The price of electricity is one of the highest it is in Europe and we had forecast that it would increase it by six percent just as a result of closing down the seven nuclear power plants, and that further closure of nuclear power plants would add to the cost of electricity. There’ll be a lot of people who will be come unemployed by closing down those nuclear power plants and there are also going to be creating some environmental issues, possibly an increase CO2 emissions.

GELLERMAN: Are the German people going to - you know - ante up?


Frankfurt by night. Electricity in Germany is twice as expensive as in France, which depends largely on nuclear energy, and closing reactors will further raise prices. (Wikimedia Commons)

GADOMSKI: Well, apparently, it’s again, where do the priorities of the German people lie? Do the German priorities lie in spending less money for electricity, or in going green and doing away with nuclear? Apparently public support is very favorable in Germany for the decision, so apparently we can conclude then that they are more concerned with going forward in a green, non-nuclear way, than with spending less money for electricity.

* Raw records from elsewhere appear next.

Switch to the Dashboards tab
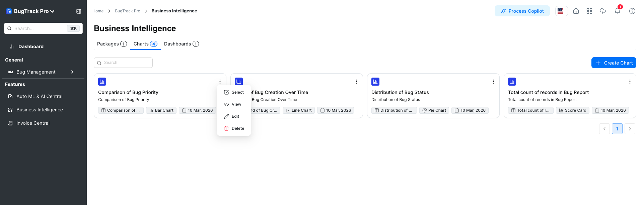Screen dimensions: 643x205 tap(181, 44)
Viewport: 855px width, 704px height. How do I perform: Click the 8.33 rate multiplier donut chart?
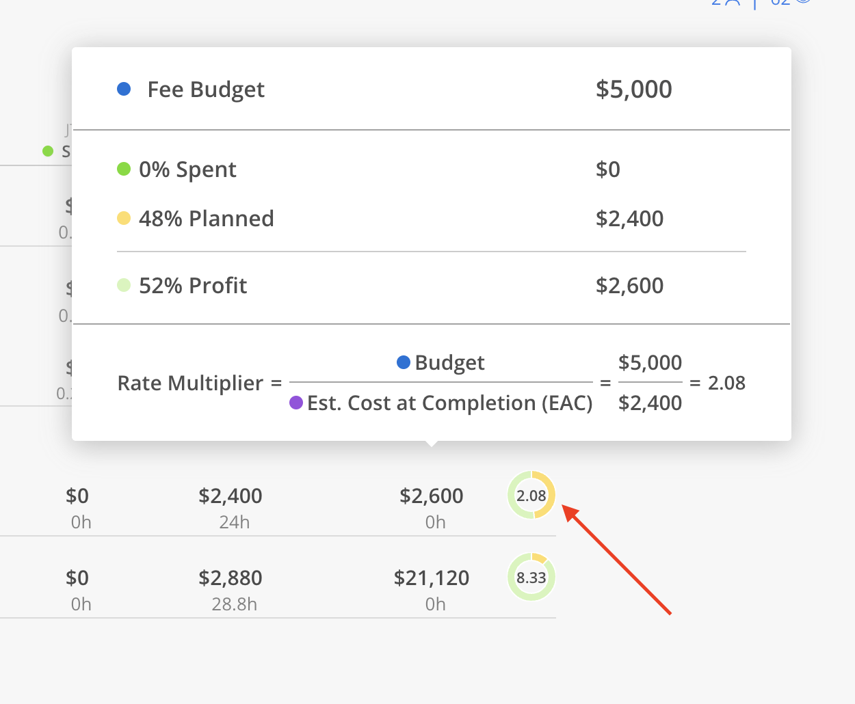tap(531, 578)
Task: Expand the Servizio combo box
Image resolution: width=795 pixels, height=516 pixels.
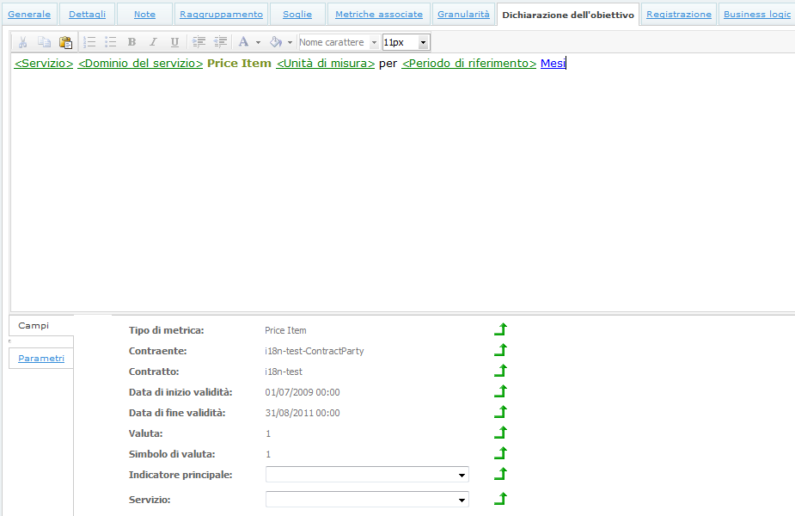Action: [x=462, y=500]
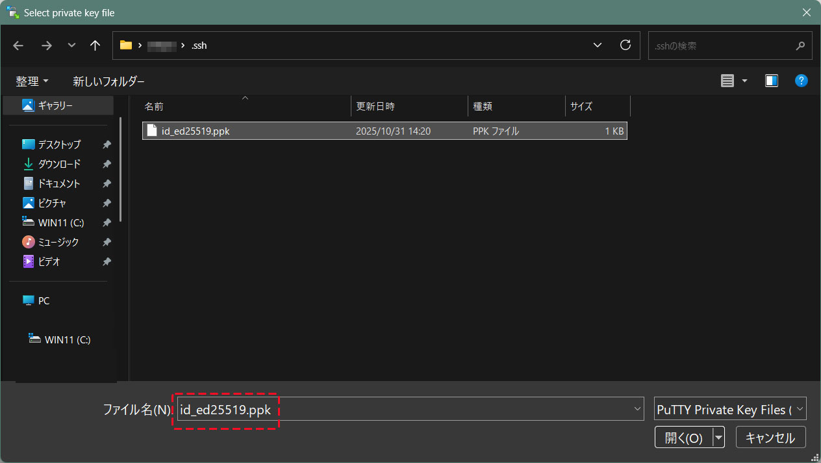Toggle the preview pane icon
This screenshot has width=821, height=463.
tap(772, 81)
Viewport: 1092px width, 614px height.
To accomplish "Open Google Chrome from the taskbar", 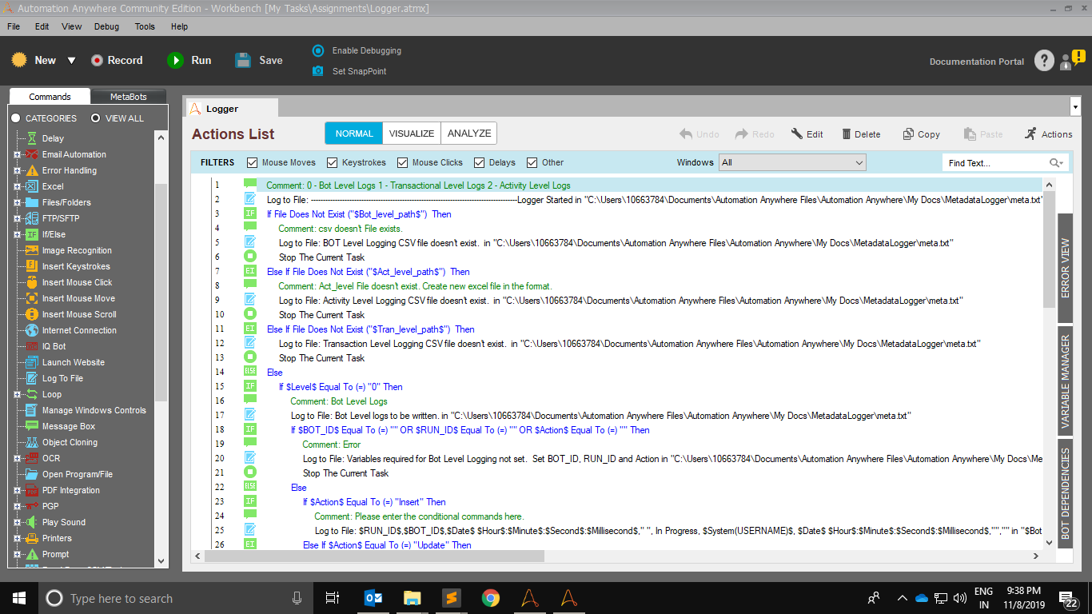I will pyautogui.click(x=491, y=598).
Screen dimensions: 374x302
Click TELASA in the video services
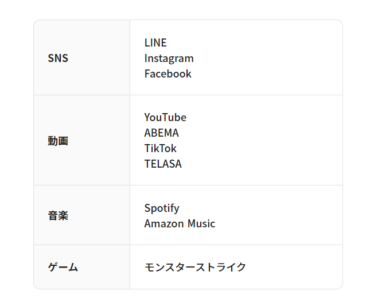click(x=163, y=164)
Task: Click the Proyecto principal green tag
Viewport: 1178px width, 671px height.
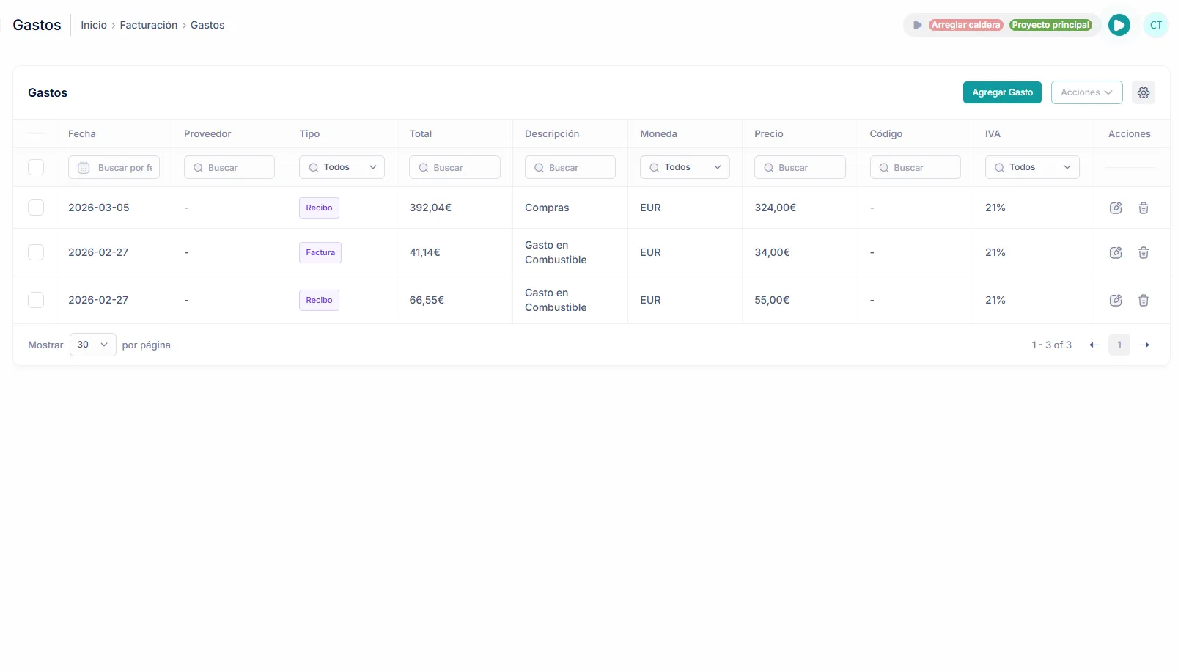Action: pyautogui.click(x=1050, y=25)
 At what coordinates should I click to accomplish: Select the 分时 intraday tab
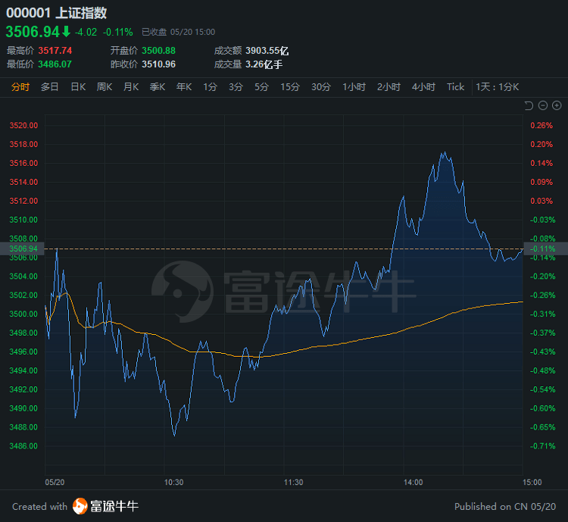20,87
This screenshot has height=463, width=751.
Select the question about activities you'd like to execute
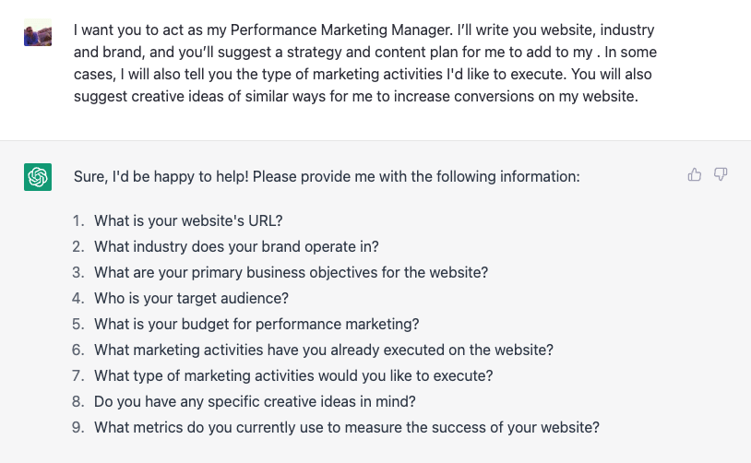(293, 376)
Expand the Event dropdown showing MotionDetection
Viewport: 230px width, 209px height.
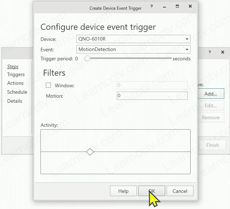tap(133, 50)
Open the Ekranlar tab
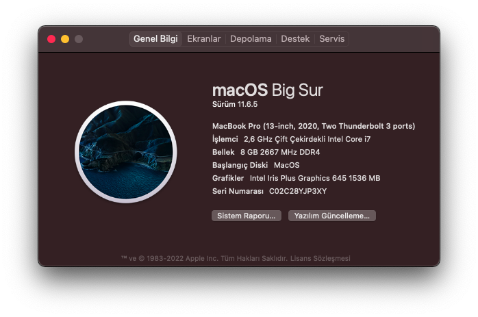Image resolution: width=478 pixels, height=317 pixels. [x=204, y=39]
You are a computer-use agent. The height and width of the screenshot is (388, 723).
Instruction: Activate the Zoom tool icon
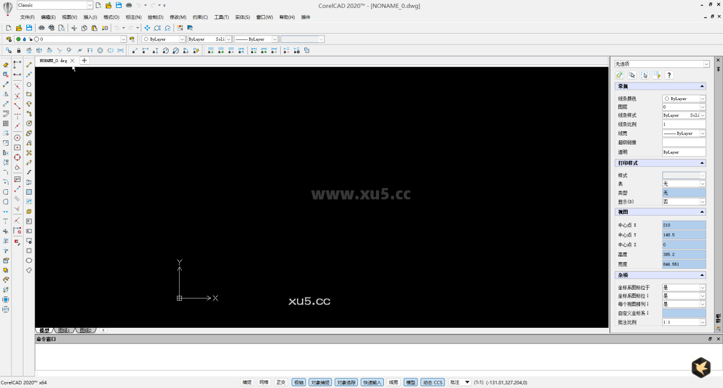[x=157, y=28]
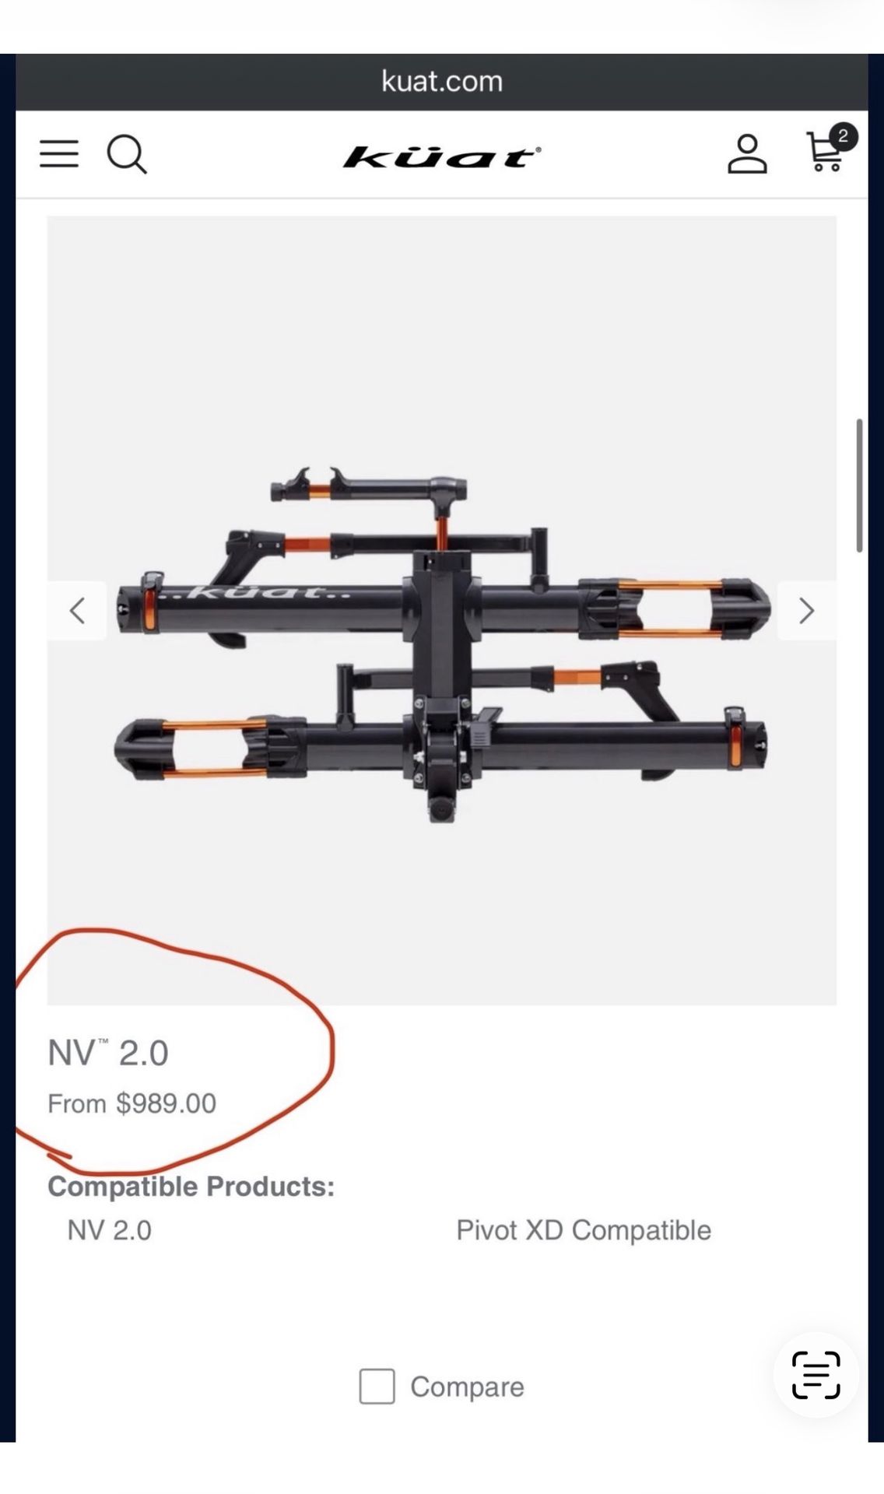Select NV 2.0 under Compatible Products
This screenshot has height=1494, width=884.
[110, 1230]
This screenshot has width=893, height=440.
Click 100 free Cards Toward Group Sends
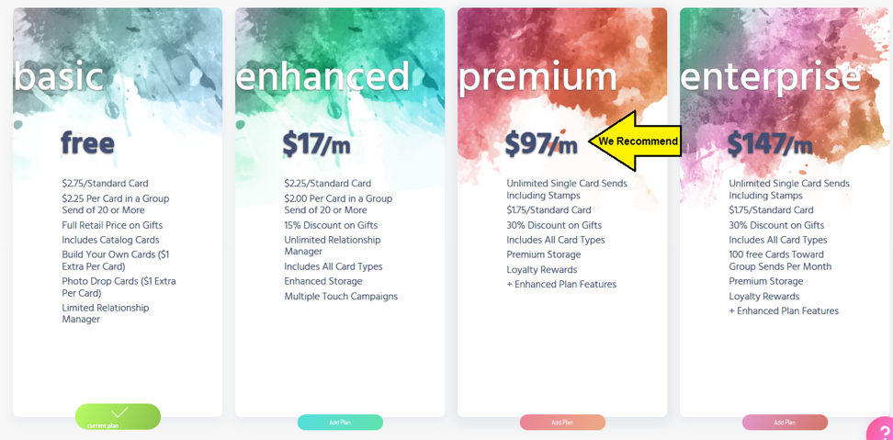(780, 261)
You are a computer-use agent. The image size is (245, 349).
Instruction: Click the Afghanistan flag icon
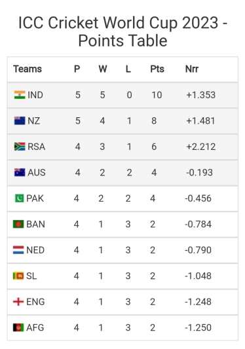pos(18,327)
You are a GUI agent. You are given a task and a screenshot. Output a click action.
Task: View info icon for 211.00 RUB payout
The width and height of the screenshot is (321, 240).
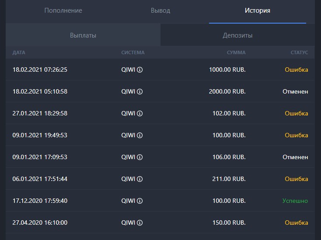coord(140,179)
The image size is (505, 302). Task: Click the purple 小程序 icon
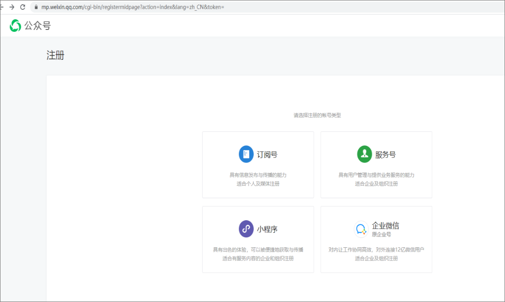coord(246,229)
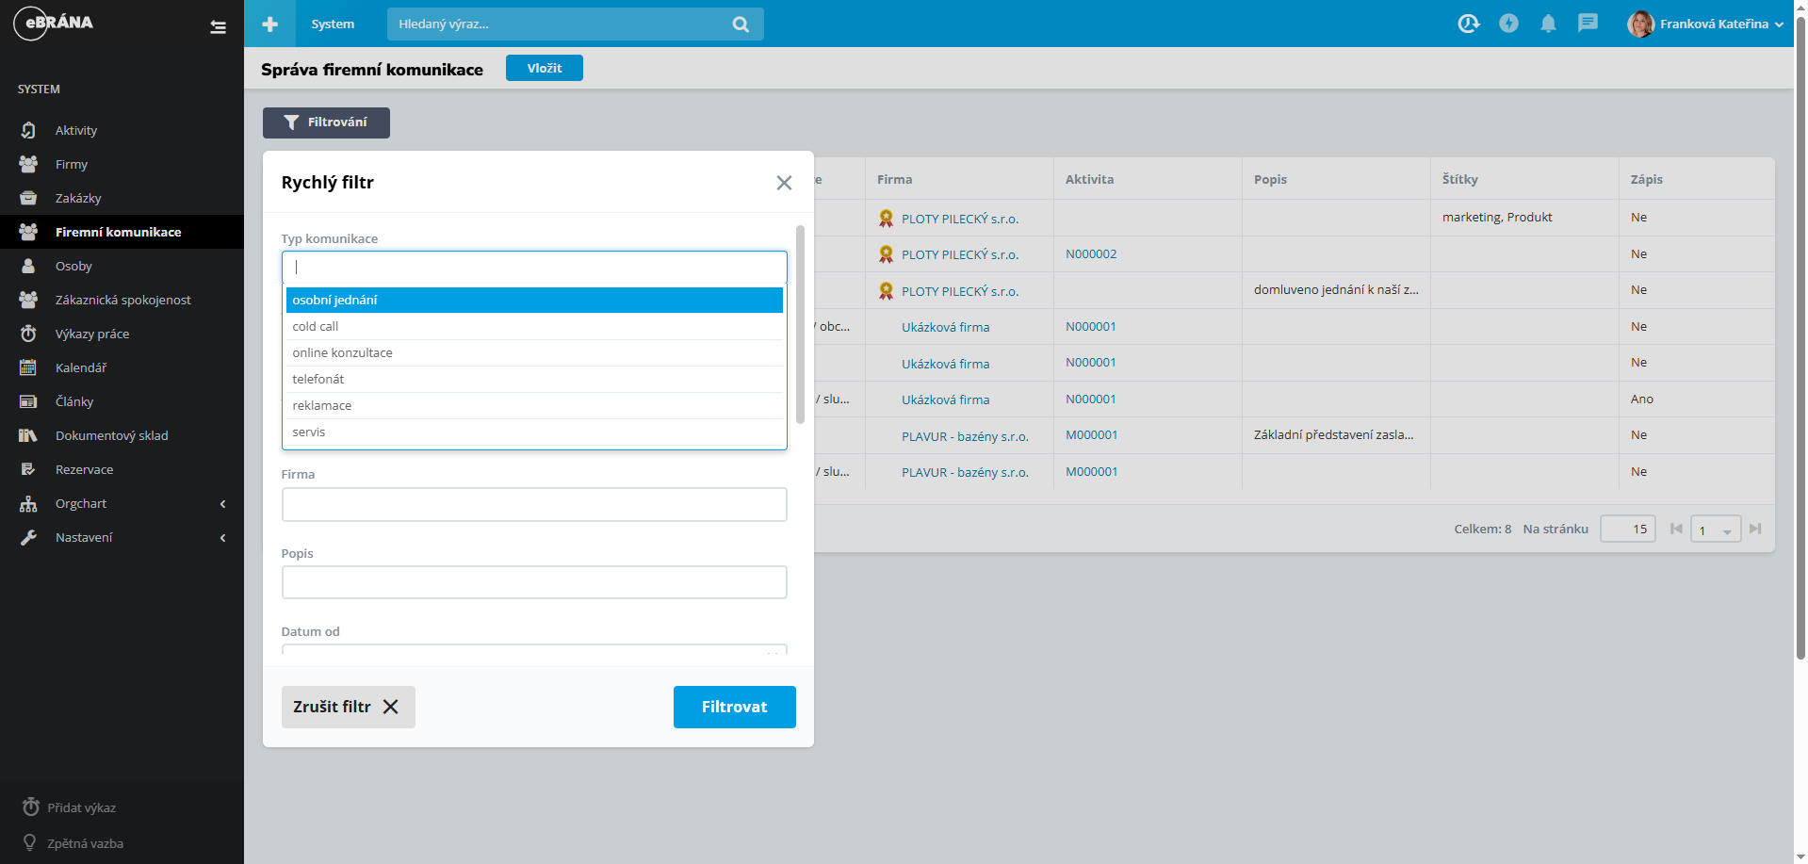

We did a survey of those countries which had nuclear power, and were planning nuclear power, in the immediate week following Fukushima disaster and we saw, by and large, most of the countries were going to maintain and stay the course. However, as this situation in Fukushima continues to be more messy and continues to drag on, we’re seeing support for nuclear power starting to erode.

GELLERMAN: What about the United States?

GADOMSKI: Well the United States is a very, very surprising case. Most people don’t realize that there are five nuclear power plants under construction in the United States and we had forecast in the immediate wake of Fukushima that five of those nuclear power plants will be completed by 2020. How successful those plants are completed, i.e. on budget, on schedule, will sort of suggest whether or not there will be an additional second wave of nuclear power plants under construction in the United States.

GELLERMAN: Well Chris, thank you very much, I really appreciate it.

GADOMSKI: It’s a pleasure to have the opportunity to chat and I wish the Germans the best of luck going forward and I hope that they are very successful going forward with their renewable energy future.

GELLERMAN: Chris Gadomski is lead nuclear analyst at Bloomberg New Energy Finance.